# [What to do]
Retrieve each line that contains the word "Open" from the entries below.

# [Input data]
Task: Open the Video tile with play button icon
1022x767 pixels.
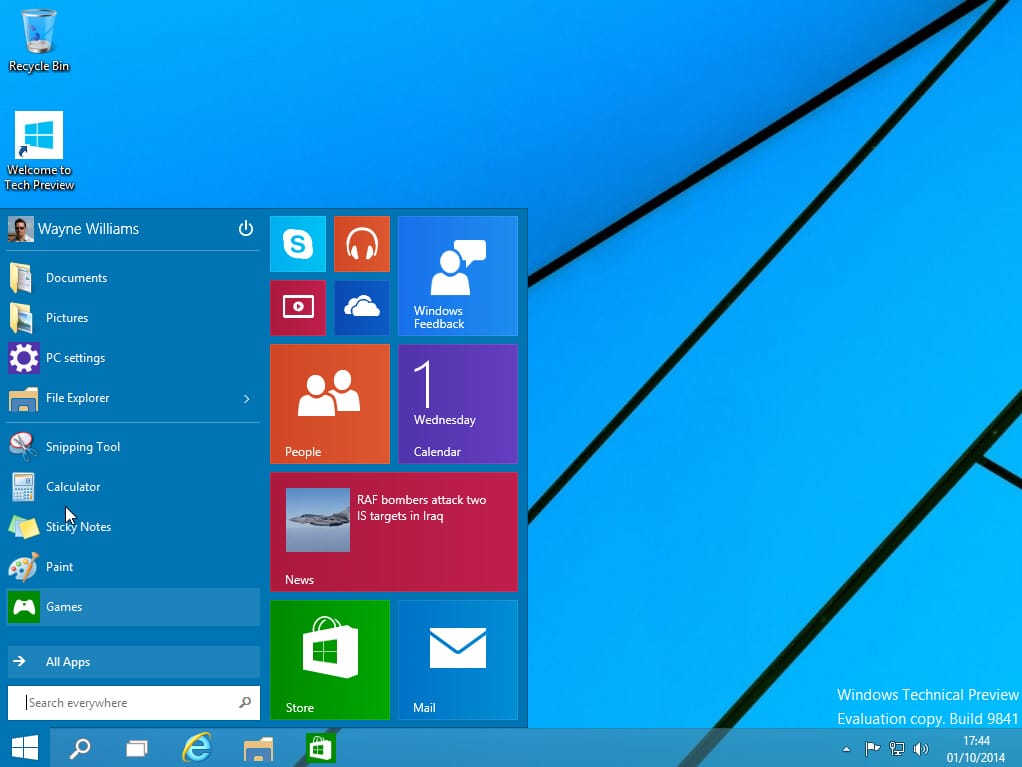Action: 297,307
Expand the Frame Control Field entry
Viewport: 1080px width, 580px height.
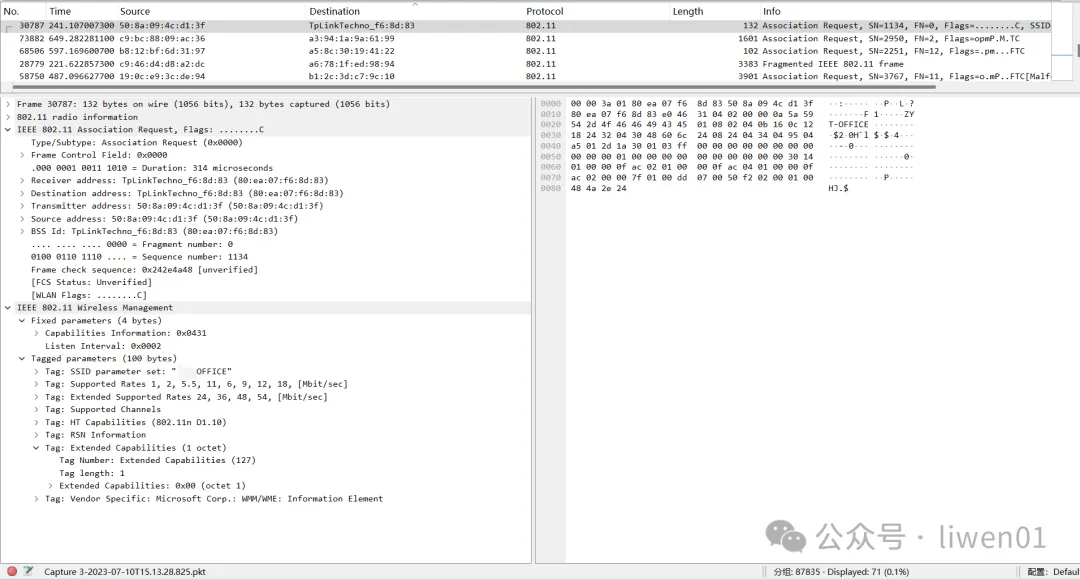pyautogui.click(x=23, y=155)
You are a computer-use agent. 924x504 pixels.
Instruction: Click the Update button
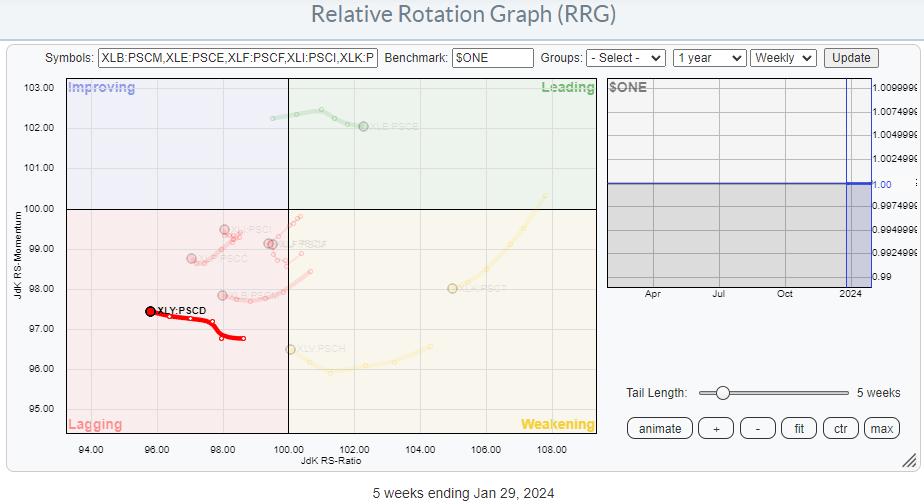(851, 58)
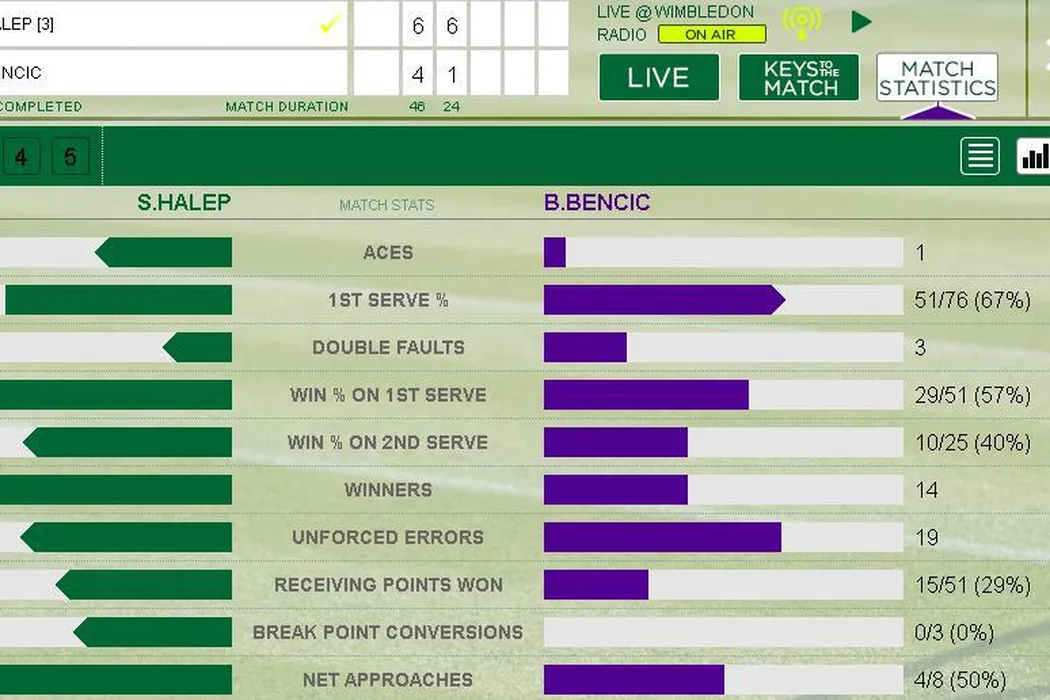Click Halep's green Double Faults bar

pyautogui.click(x=198, y=348)
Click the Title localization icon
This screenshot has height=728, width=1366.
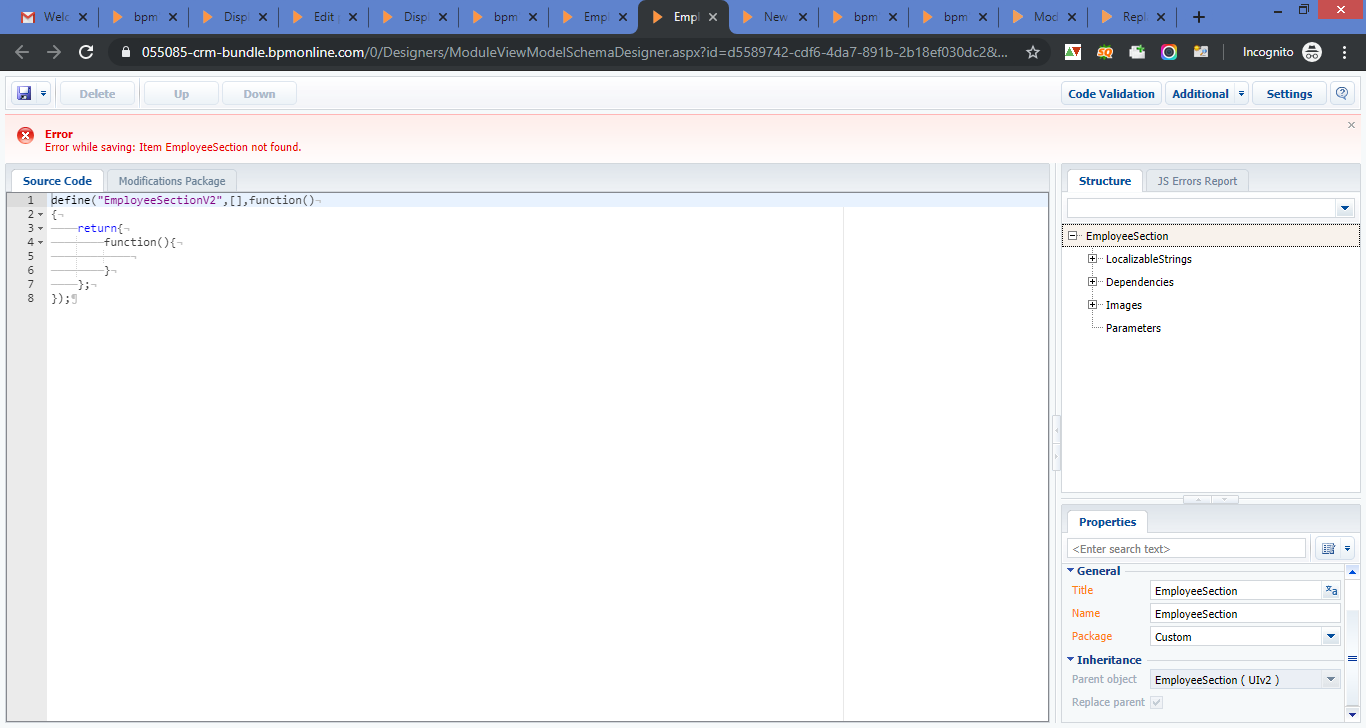click(x=1331, y=590)
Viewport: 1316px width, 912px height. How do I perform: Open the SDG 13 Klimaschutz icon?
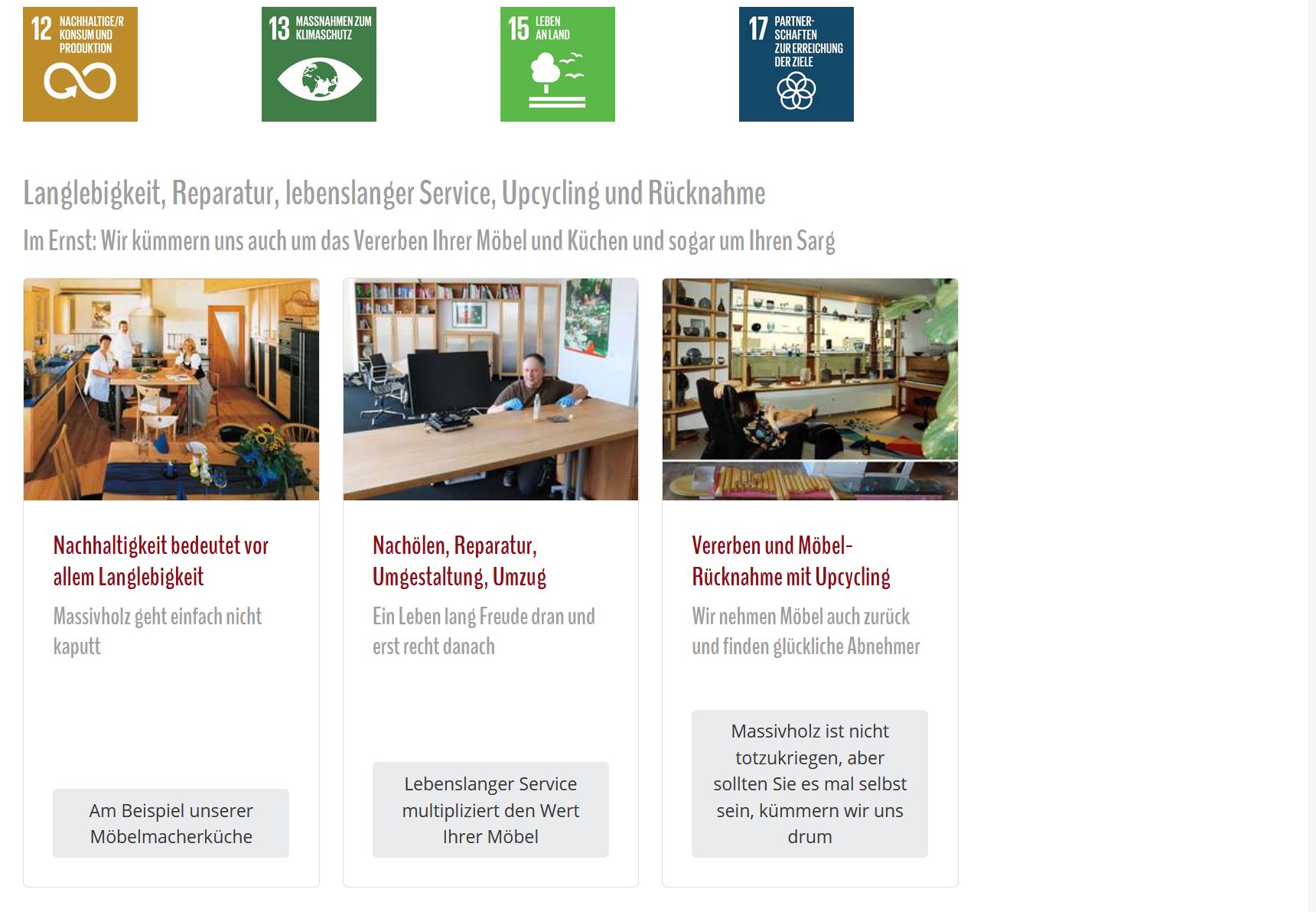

# [Written answer]
Task: Open the Video tile with play button icon
Viewport: 1316px width, 912px height. How do I perform: Open the SDG 13 Klimaschutz icon?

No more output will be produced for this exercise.